My Aunt Fran was the first person I ever heard use the F word. But she was also the first person to take my hand and guide me up to meet a character in Disney World. She was the aunt who bought a three year old a drum set. But she was also the one who piled four or five of her nieces and nephews in her car and took us for a weekend of fishing and pizza and movies and pillow fights. Only now as a parent do I realize that she was doing something even nicer for her sisters than for us kids, but still, we had the time of our lives.

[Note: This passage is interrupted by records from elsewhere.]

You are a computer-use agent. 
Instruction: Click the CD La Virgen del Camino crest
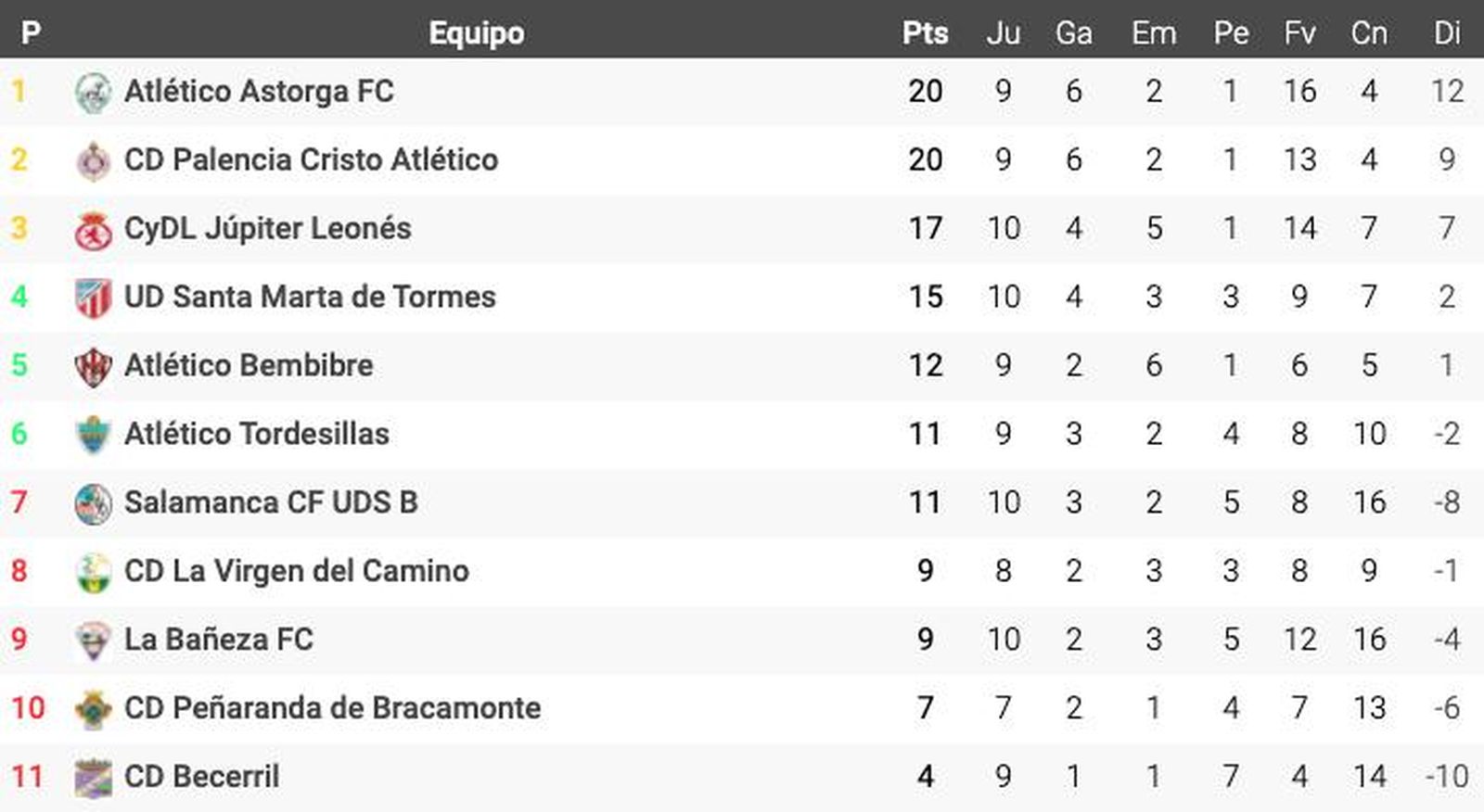point(93,572)
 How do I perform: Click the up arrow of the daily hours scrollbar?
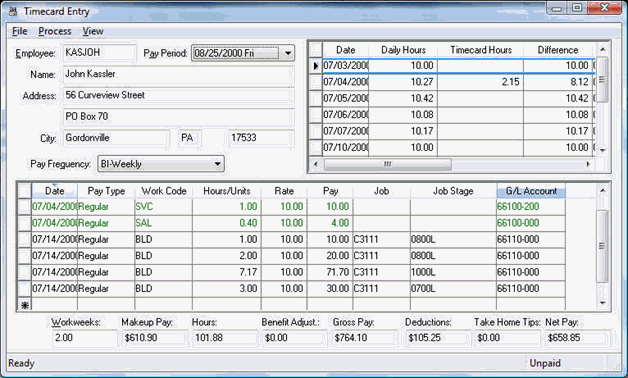(602, 50)
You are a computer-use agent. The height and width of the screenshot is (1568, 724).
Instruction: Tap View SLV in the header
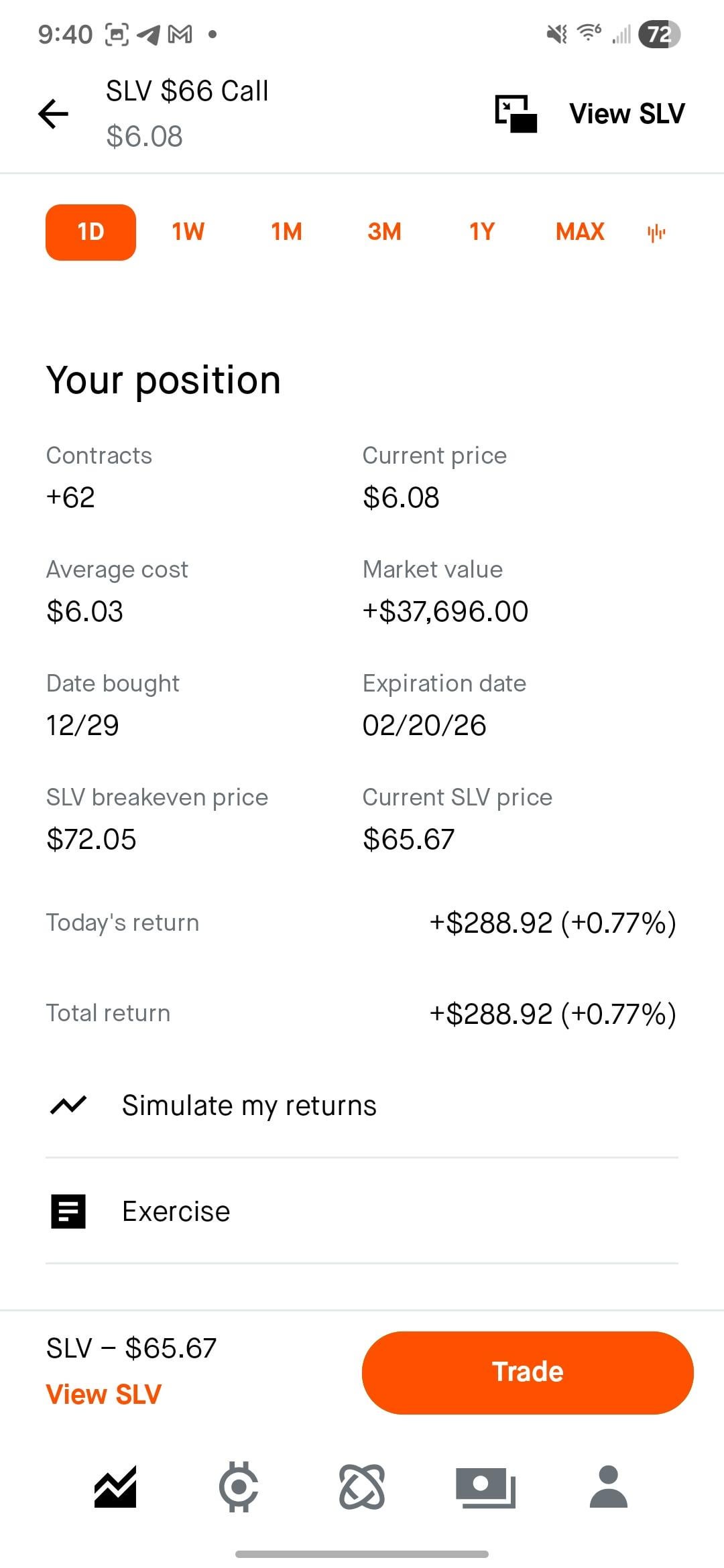[x=627, y=113]
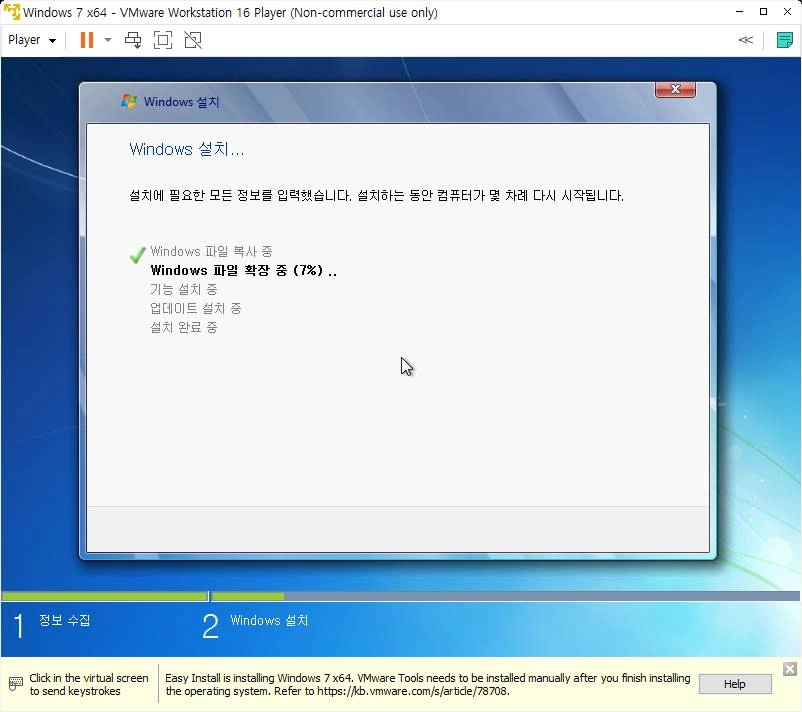Click the Windows flag icon in installer title bar

click(x=129, y=101)
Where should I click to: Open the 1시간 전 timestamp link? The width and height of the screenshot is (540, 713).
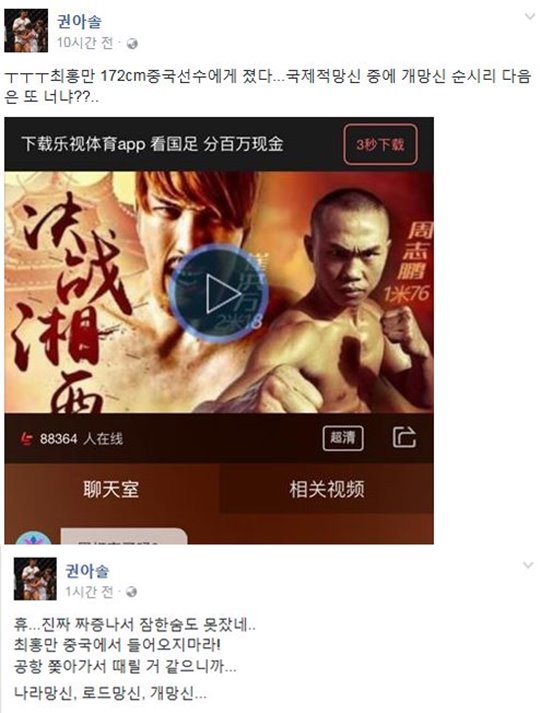[89, 592]
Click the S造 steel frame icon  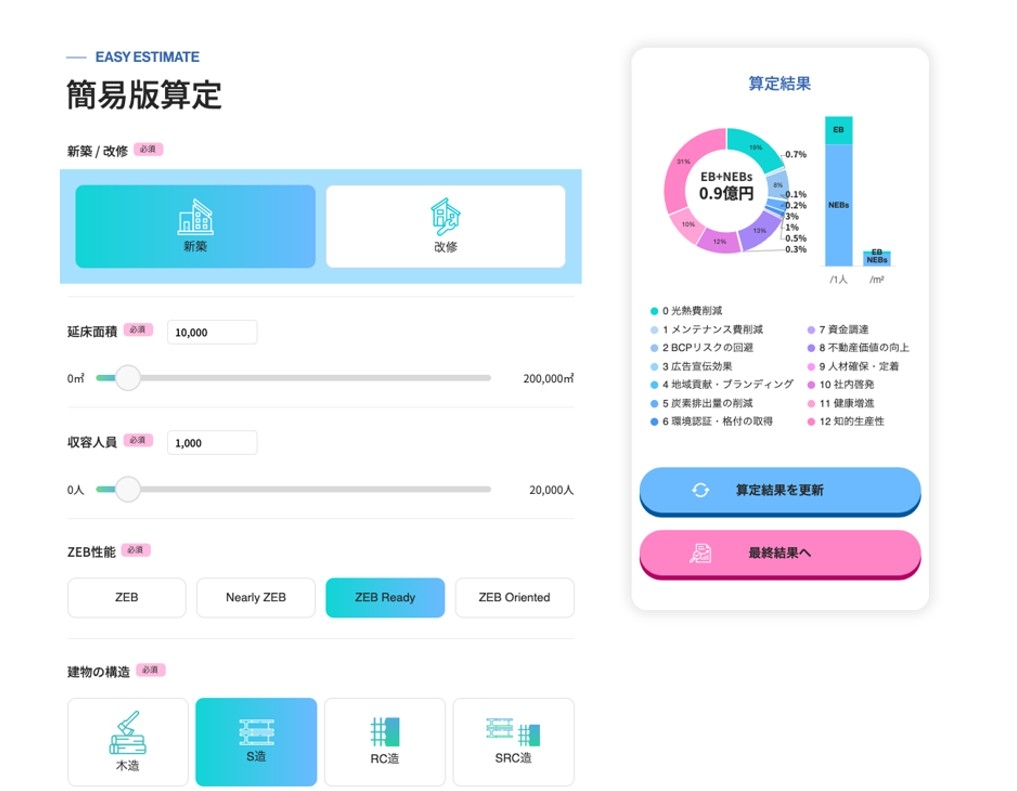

It was from Aunt Fran that I learned what French manicures and the concept of reincarnation are. Why Pinot Noir is the best wine to drink to avoid a headache, and that every child will giggle when you creep your nails up their spine and say “spider up your baa-aack.” My mom has told me how she envied her older sister’s wardrobe and sense of style when they were growing up. I have a vivid memory of a Thanksgiving my family hosted, waiting on the front porch as Aunt Fran walked up the driveway (since of course I was so excited she had arrived that I couldn’t just stay in the house), and hearing her say “If I’d known it was going to rain, I wouldn’t have worn suede.” And I looked at her beautiful brown suede heels that perfectly matched her dress and thought: “Okay, remember this. Suede is cool and special and you don’t get it wet. Add that to the file.”
I always felt that I had a special connection with Aunt Fran. She called me Alley-Cat. She always wrote on my birthday cards the previous year’s age with a little “plus one” next to it. Every year. Every card. But if I asked a lot of my cousins, I think they would say they felt that special connection too. As children, you got the sense that she really saw you - that you were a full, real person in her eyes. You could tell that she wasn’t going to behave differently toward you or in front of you because you were a child – hence that first F-bomb and the many that followed. I think to many of those who knew her, no matter what your relationship was to Fran, that was what drew you to her and what made her special. She was who she was, she told you what she thought and she made no apologies for it. She was funny, she was curious, she loved to learn new things, she never shied away from an argument, and she loved to laugh.
Everyone who knew her would agree that Fran was taken from us too soon. It’s not fair and it doesn’t make sense. But I hope all of us who love her will honor her life by taking a page out of her book – to be unapologetic about who you are, to never stop learning, never stop laughing, and to just say “fuck” every once in a while when it feels right.